_Page extract_
# # #

Image(url='http://i1.ytimg.com/vi/EYiZeszLosE/maxresdefault.jpg',height=200)

m4 = smf.ols(formula='imdbRating ~ C(rating) + log(Adj_Revenue+1) + log(Adj_Budget+1) + Metascore + log(imdbVotes+1) + Runtime + C(Genre_y) + Year + C(Week) + C(English) + C(USA) + C(Rated)', data=df).fit()
print m4.summary()

m5 = smf.ols(formula='Metascore ~ C(rating) + log(Adj_Revenue+1) + log(Adj_Budget+1) + imdbRating + log(imdbVotes+1) + Runtime + C(Genre_y) + Year + C(Week) + C(English) + C(USA) + C(Rated)', data=df).fit()
m6 = smf.ols(formula='log(Adj_Revenue+1) ~ C(rating) + Metascore + log(Adj_Budget+1) + imdbRating + log(imdbVotes+1) + Runtime + C(Genre_y) + Year + C(Week) + C(English) + C(USA) + C(Rated)', data=df).fit()
m7 = smf.ols(formula='log(Adj_Budget+1) ~ C(rating) + Metascore + log(Adj_Revenue+1) + imdbRating + log(imdbVotes+1) + Runtime + C(Genre_y) + Year + C(Week) + C(English) + C(USA) + C(Rated)', data=df).fit()

print "Difference in IMDB scores between movies that pass all and fail all requirements of the Bechdel test: {0}.".format(round(m4.params['C(rating)[T.3.0]'],2))
print "Difference in Metascores between movies that pass all and fail all requirements of the Bechdel test: {0}.".format(round(m5.params['C(rating)[T.3.0]']*10,2))
print "Difference in revenue between movies that pass all and fail all requirements of the Bechdel test: {0}%.".format(round(100*(np.exp(m6.params['C(rating)[T.3.0]']) - 1),2))
print "Difference in budget between movies that pass all and fail all requirements of the Bechdel test: {0}%.".format(round(100*(np.exp(m7.params['C(rating)[T.3.0]']) - 1),2))

# # #

_Data for this exercise_
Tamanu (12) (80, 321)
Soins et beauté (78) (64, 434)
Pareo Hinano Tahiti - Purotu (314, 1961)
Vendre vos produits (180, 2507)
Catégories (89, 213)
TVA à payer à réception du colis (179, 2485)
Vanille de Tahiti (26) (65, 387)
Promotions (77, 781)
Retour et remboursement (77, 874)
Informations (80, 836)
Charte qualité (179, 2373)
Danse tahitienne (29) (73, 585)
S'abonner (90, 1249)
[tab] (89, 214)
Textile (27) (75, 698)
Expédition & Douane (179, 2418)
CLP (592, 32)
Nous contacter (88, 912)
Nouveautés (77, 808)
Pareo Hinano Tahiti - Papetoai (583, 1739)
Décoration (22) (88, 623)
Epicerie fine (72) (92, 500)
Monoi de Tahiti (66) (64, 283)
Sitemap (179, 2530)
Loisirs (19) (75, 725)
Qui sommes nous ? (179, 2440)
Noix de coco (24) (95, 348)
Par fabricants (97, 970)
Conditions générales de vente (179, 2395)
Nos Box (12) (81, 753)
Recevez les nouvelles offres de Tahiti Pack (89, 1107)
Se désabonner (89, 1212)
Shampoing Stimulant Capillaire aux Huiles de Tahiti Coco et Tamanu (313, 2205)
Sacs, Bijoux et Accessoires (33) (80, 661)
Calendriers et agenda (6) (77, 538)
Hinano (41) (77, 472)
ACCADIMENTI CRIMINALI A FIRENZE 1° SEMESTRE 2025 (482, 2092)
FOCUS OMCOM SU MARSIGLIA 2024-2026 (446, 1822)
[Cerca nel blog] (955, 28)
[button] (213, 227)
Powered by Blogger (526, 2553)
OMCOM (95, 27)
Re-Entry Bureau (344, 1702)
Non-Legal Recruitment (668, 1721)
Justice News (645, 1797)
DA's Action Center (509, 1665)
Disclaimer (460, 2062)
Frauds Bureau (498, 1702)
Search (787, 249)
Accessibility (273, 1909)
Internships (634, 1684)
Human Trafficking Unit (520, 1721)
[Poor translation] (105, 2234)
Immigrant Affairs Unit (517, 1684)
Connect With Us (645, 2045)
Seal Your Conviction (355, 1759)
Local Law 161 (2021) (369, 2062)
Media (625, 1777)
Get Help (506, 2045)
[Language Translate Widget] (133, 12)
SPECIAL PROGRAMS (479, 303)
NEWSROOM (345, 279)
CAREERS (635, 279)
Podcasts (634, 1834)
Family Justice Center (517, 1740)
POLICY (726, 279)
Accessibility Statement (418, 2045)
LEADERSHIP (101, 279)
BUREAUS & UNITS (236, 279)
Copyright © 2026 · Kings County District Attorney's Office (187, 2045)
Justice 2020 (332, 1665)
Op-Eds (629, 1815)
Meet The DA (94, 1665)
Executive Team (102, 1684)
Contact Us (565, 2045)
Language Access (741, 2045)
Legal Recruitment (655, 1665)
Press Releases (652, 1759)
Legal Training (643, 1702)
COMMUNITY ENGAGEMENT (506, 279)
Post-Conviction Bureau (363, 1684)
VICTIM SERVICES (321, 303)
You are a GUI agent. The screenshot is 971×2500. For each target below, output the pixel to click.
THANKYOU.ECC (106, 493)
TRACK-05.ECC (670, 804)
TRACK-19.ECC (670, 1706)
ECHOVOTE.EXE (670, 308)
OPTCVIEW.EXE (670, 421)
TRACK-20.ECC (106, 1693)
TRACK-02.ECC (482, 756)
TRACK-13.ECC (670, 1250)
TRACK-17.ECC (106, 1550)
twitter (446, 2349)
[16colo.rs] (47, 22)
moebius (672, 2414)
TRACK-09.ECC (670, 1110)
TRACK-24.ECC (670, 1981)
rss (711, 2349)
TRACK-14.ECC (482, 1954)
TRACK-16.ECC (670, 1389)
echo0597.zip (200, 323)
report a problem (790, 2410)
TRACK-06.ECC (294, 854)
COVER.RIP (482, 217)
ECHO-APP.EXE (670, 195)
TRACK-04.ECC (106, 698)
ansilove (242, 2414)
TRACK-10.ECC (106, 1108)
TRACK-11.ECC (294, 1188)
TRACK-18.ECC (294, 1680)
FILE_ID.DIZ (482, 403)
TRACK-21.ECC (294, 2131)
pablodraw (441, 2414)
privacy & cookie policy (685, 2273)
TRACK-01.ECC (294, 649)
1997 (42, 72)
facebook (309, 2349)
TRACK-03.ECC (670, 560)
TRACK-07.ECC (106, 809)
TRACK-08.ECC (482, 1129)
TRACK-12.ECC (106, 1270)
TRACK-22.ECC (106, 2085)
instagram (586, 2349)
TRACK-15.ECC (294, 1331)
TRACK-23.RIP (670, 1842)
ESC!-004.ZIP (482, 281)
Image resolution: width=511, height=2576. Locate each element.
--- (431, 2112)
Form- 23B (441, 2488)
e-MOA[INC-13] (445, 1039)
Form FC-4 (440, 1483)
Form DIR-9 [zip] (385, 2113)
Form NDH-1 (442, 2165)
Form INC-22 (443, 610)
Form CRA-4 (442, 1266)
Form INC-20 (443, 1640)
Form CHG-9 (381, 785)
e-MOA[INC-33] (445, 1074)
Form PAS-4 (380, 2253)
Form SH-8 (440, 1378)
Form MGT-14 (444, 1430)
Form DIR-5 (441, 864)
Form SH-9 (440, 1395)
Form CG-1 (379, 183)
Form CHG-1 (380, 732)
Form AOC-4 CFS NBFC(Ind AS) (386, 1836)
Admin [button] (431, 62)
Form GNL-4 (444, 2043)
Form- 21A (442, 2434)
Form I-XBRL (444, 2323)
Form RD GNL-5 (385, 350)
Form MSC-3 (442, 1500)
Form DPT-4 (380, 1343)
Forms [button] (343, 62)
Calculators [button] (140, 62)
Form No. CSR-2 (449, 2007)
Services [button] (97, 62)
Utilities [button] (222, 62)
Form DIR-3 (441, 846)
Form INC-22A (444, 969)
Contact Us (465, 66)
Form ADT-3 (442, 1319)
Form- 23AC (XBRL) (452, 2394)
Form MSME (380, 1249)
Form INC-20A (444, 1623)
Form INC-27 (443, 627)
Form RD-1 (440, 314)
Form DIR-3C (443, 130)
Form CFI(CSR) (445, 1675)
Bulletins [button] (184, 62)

# # #

_Task set_
1. Answer these from the code excerpt:
(a) In the formula for m4, what variable sits to the left of the tilde?
(b) By what number is the m5 rating coefficient multiplied before rounding in the Metascore print line?
(c) What height is given for the image at the top?
2. Revise the listing lines between the one holding "Justice News (645, 1797)" and the one holding "ansilove (242, 2414)", inclusive, replacing "Justice" with "Fairness" and leaving everything else unchanged. Give back only those lines.

_Task-by-task answers_
1.
(a) imdbRating
(b) 10
(c) 200

2.
Fairness News (645, 1797)
DA's Action Center (509, 1665)
Disclaimer (460, 2062)
Frauds Bureau (498, 1702)
Search (787, 249)
Accessibility (273, 1909)
Internships (634, 1684)
Human Trafficking Unit (520, 1721)
[Poor translation] (105, 2234)
Immigrant Affairs Unit (517, 1684)
Connect With Us (645, 2045)
Seal Your Conviction (355, 1759)
Local Law 161 (2021) (369, 2062)
Media (625, 1777)
Get Help (506, 2045)
[Language Translate Widget] (133, 12)
SPECIAL PROGRAMS (479, 303)
NEWSROOM (345, 279)
CAREERS (635, 279)
Podcasts (634, 1834)
Family Fairness Center (517, 1740)
POLICY (726, 279)
Accessibility Statement (418, 2045)
LEADERSHIP (101, 279)
BUREAUS & UNITS (236, 279)
Copyright © 2026 · Kings County District Attorney's Office (187, 2045)
Fairness 2020 (332, 1665)
Op-Eds (629, 1815)
Meet The DA (94, 1665)
Executive Team (102, 1684)
Contact Us (565, 2045)
Language Access (741, 2045)
Legal Recruitment (655, 1665)
Press Releases (652, 1759)
Legal Training (643, 1702)
COMMUNITY ENGAGEMENT (506, 279)
Post-Conviction Bureau (363, 1684)
VICTIM SERVICES (321, 303)
You are a GUI agent. The screenshot is 971×2500. For each target below, output the pixel to click.
THANKYOU.ECC (106, 493)
TRACK-05.ECC (670, 804)
TRACK-19.ECC (670, 1706)
ECHOVOTE.EXE (670, 308)
OPTCVIEW.EXE (670, 421)
TRACK-20.ECC (106, 1693)
TRACK-02.ECC (482, 756)
TRACK-13.ECC (670, 1250)
TRACK-17.ECC (106, 1550)
twitter (446, 2349)
[16colo.rs] (47, 22)
moebius (672, 2414)
TRACK-09.ECC (670, 1110)
TRACK-24.ECC (670, 1981)
rss (711, 2349)
TRACK-14.ECC (482, 1954)
TRACK-16.ECC (670, 1389)
echo0597.zip (200, 323)
report a problem (790, 2410)
TRACK-06.ECC (294, 854)
COVER.RIP (482, 217)
ECHO-APP.EXE (670, 195)
TRACK-04.ECC (106, 698)
ansilove (242, 2414)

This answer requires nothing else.